# Math Help - [SOLVED] exact answer using trigonometric difference identity

1. ## [SOLVED] exact answer using trigonometric difference identity

I'm afraid I'm lost attempting to solve what is probably a really simple problem. The idea is to get an exact answer using the trigonometric difference identity for tangent.

$\tan(\frac{-\pi}{12})$

which is the same as
$\tan(\frac{\pi}{3} - \frac{\pi}{4})$

the formula is

$\frac{tanA - tanB}{1+tanAtanB}$
thus
$\frac{\tan(\frac{pi}{3}) - \tan(\frac{pi}{4})}{1+\tan(\frac{pi}{3})tan(\frac{ pi}{4})}$
ergo
$\frac{\sqrt3 - 1}{1+\sqrt3}$

and this is where I'm stuck. The book has the answer as $-2 + \sqrt3$, so either I'm completely wrong, or I just don't know how to simplify properly. Any assistance would be greatly appreciated.
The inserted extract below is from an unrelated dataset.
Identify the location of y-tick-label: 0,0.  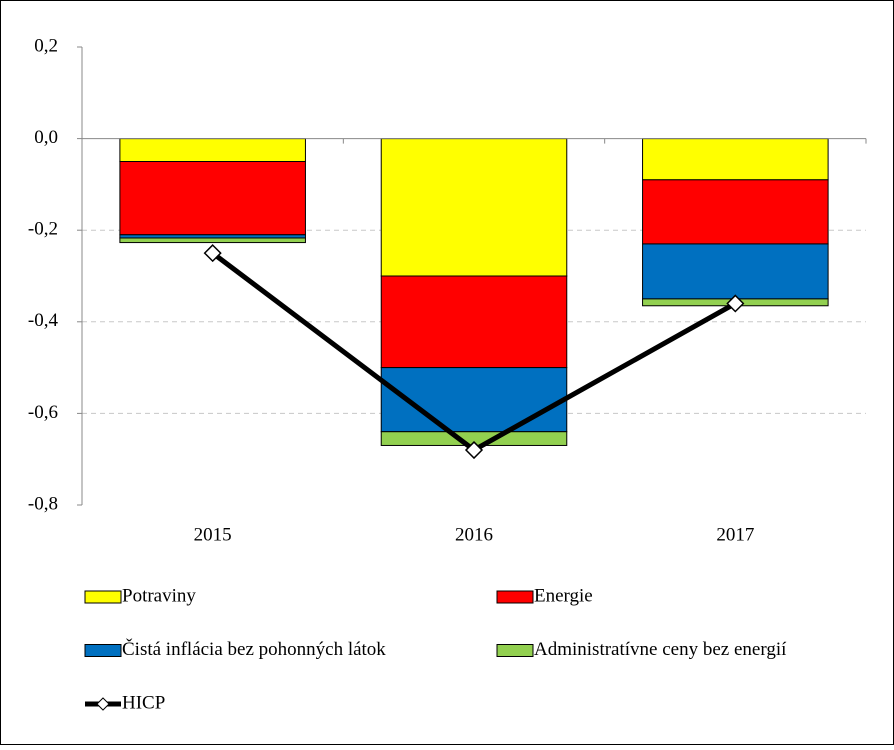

2. Originally Posted by satis
I'm afraid I'm lost attempting to solve what is probably a really simple problem. The idea is to get an exact answer using the trigonometric difference identity for tangent.

$\tan(\frac{-\pi}{12})$

which is the same as
$\color {red} \tan(\frac{\pi}{3} - \frac{\pi}{4}) \quad$\\edit: $\color {blue} \tan(\frac{\pi}{4}-\frac{\pi}{3})$
the formula is

$\frac{tanA - tanB}{1+tanAtanB}$
thus
$\frac{\tan(\frac{\pi}{3}) - \tan(\frac{\pi}{4})}{1+\tan(\frac{\pi}{3})tan(\fra c{\pi}{4})}$
ergo
$\frac{\sqrt3 - 1}{1+\sqrt3} \quad$ \\edit $\color {blue}\frac{1- \sqrt3}{1+\sqrt3} \quad$

and this is where I'm stuck. The book has the answer as $-2 + \sqrt3$, so either I'm completely wrong, or I just don't know how to simplify properly. Any assistance would be greatly appreciated.
rationalize $\color {blue}\frac{1- \sqrt3}{1+\sqrt3} \quad$
hint : $\frac{1- \sqrt3}{1+\sqrt3} \times \frac{1- \sqrt3}{1-\sqrt3}$

3. Originally Posted by satis
I'm afraid I'm lost attempting to solve what is probably a really simple problem. The idea is to get an exact answer using the trigonometric difference identity for tangent.

$\tan(\frac{-\pi}{12})$

which is the same as
$\tan(\frac{\pi}{3} - \frac{\pi}{4})$

the formula is

$\frac{tanA - tanB}{1+tanAtanB}$
thus
$\frac{\tan(\frac{pi}{3}) - \tan(\frac{pi}{4})}{1+\tan(\frac{pi}{3})tan(\frac{ pi}{4})}$
ergo
$\frac{\sqrt3 - 1}{1+\sqrt3}$

and this is where I'm stuck. The book has the answer as $-2 + \sqrt3$, so either I'm completely wrong, or I just don't know how to simplify properly. Any assistance would be greatly appreciated.
Multiply the numerator and denominator of your answer by the conjugate surd $1 - \sqrt{3}$ and simplify to what the book has.

4. Thank you both for your assistance. I realize (now that it's been pointed out) I made a mistake right from the beginning. And rationalizing still poses me some difficulties, apparently, even though that's really more algebra than trig. However, I was able to work it out thanks to the feedback. Once again, thanks... I'm feeling much less lost now.